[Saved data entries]
==========
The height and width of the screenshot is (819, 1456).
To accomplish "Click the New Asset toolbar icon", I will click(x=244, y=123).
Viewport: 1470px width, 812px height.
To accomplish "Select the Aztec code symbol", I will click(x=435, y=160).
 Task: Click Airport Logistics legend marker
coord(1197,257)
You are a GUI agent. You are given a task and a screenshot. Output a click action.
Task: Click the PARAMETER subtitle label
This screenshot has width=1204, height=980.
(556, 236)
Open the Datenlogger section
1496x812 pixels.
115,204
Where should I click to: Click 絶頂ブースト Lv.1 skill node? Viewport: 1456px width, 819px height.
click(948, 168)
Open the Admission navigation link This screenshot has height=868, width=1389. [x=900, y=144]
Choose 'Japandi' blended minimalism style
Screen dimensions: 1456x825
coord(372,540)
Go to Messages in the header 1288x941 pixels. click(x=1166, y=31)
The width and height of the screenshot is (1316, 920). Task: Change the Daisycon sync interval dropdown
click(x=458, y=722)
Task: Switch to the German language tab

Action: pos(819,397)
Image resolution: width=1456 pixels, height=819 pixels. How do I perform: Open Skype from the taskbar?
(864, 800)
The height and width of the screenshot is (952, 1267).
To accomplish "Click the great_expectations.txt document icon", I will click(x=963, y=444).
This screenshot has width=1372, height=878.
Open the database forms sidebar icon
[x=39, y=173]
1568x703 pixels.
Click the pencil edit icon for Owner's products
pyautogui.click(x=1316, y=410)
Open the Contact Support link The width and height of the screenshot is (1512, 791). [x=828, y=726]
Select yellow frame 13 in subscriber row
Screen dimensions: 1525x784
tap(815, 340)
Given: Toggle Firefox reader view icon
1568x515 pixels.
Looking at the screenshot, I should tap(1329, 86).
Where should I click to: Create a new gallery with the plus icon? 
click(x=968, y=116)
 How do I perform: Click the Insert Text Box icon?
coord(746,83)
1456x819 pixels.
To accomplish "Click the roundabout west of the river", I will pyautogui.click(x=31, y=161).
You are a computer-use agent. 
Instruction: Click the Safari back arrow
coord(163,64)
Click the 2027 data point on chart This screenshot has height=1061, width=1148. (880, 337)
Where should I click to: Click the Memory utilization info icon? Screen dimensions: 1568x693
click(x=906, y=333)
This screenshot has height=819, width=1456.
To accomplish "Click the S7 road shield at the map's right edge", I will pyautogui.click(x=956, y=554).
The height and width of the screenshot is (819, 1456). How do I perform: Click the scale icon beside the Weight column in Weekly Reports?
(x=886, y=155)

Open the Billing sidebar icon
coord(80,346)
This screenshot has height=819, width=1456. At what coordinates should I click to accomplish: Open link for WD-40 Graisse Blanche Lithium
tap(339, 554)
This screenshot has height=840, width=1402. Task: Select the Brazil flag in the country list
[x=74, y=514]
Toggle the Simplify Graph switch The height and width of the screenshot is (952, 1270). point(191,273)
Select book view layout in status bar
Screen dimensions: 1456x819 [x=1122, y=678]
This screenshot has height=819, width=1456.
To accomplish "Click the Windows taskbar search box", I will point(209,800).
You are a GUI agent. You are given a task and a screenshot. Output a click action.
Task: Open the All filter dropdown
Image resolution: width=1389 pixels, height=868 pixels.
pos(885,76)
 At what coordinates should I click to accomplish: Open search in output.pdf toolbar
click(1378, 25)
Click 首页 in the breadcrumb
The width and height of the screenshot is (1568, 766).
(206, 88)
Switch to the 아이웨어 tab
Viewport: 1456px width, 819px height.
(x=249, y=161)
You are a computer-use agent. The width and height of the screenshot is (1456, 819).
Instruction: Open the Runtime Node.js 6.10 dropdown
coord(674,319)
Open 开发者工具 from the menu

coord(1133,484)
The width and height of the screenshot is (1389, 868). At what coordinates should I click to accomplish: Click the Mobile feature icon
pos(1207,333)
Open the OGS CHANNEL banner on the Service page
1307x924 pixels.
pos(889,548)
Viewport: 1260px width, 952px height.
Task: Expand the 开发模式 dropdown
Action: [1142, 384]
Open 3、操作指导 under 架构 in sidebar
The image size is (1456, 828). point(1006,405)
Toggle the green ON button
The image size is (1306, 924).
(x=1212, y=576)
==========
Without omitting anything, output the entries exactly.

Result for this exercise:
The height and width of the screenshot is (819, 1456).
To accomplish "Click the New Asset toolbar icon", I will click(x=244, y=123).
Viewport: 1470px width, 812px height.
To accomplish "Select the Aztec code symbol", I will click(x=435, y=160).
 Task: Click Airport Logistics legend marker
coord(1197,257)
You are a GUI agent. You are given a task and a screenshot. Output a click action.
Task: Click the PARAMETER subtitle label
This screenshot has width=1204, height=980.
(556, 236)
Open the Datenlogger section
1496x812 pixels.
115,204
Where should I click to: Click 絶頂ブースト Lv.1 skill node? Viewport: 1456px width, 819px height.
click(948, 168)
Open the Admission navigation link This screenshot has height=868, width=1389. [x=900, y=144]
Choose 'Japandi' blended minimalism style
Screen dimensions: 1456x825
coord(372,540)
Go to Messages in the header 1288x941 pixels. click(x=1166, y=31)
The width and height of the screenshot is (1316, 920). Task: Change the Daisycon sync interval dropdown
click(x=458, y=722)
Task: Switch to the German language tab

Action: pos(819,397)
Image resolution: width=1456 pixels, height=819 pixels. How do I perform: Open Skype from the taskbar?
(864, 800)
The height and width of the screenshot is (952, 1267).
To accomplish "Click the great_expectations.txt document icon", I will click(x=963, y=444).
This screenshot has width=1372, height=878.
Open the database forms sidebar icon
[x=39, y=173]
1568x703 pixels.
Click the pencil edit icon for Owner's products
pyautogui.click(x=1316, y=410)
Open the Contact Support link The width and height of the screenshot is (1512, 791). [x=828, y=726]
Select yellow frame 13 in subscriber row
Screen dimensions: 1525x784
tap(815, 340)
Given: Toggle Firefox reader view icon
1568x515 pixels.
Looking at the screenshot, I should tap(1329, 86).
Where should I click to: Create a new gallery with the plus icon? 
click(x=968, y=116)
 How do I perform: Click the Insert Text Box icon?
coord(746,83)
1456x819 pixels.
To accomplish "Click the roundabout west of the river", I will pyautogui.click(x=31, y=161).
You are a computer-use agent. 
Instruction: Click the Safari back arrow
coord(163,64)
Click the 2027 data point on chart This screenshot has height=1061, width=1148. (880, 337)
Where should I click to: Click the Memory utilization info icon? Screen dimensions: 1568x693
click(x=906, y=333)
This screenshot has height=819, width=1456.
To accomplish "Click the S7 road shield at the map's right edge", I will pyautogui.click(x=956, y=554).
The height and width of the screenshot is (819, 1456). How do I perform: Click the scale icon beside the Weight column in Weekly Reports?
(x=886, y=155)

Open the Billing sidebar icon
coord(80,346)
This screenshot has height=819, width=1456. At what coordinates should I click to accomplish: Open link for WD-40 Graisse Blanche Lithium
tap(339, 554)
This screenshot has height=840, width=1402. Task: Select the Brazil flag in the country list
[x=74, y=514]
Toggle the Simplify Graph switch The height and width of the screenshot is (952, 1270). point(191,273)
Select book view layout in status bar
Screen dimensions: 1456x819 [x=1122, y=678]
This screenshot has height=819, width=1456.
To accomplish "Click the Windows taskbar search box", I will point(209,800).
You are a GUI agent. You are given a task and a screenshot. Output a click action.
Task: Open the All filter dropdown
Image resolution: width=1389 pixels, height=868 pixels.
pos(885,76)
 At what coordinates should I click to accomplish: Open search in output.pdf toolbar
click(1378, 25)
Click 首页 in the breadcrumb
The width and height of the screenshot is (1568, 766).
(206, 88)
Switch to the 아이웨어 tab
Viewport: 1456px width, 819px height.
(x=249, y=161)
You are a computer-use agent. The width and height of the screenshot is (1456, 819).
Instruction: Open the Runtime Node.js 6.10 dropdown
coord(674,319)
Open 开发者工具 from the menu

coord(1133,484)
The width and height of the screenshot is (1389, 868). At what coordinates should I click to accomplish: Click the Mobile feature icon
pos(1207,333)
Open the OGS CHANNEL banner on the Service page
1307x924 pixels.
pos(889,548)
Viewport: 1260px width, 952px height.
Task: Expand the 开发模式 dropdown
Action: [1142, 384]
Open 3、操作指导 under 架构 in sidebar
The image size is (1456, 828). point(1006,405)
Toggle the green ON button
The image size is (1306, 924).
(x=1212, y=576)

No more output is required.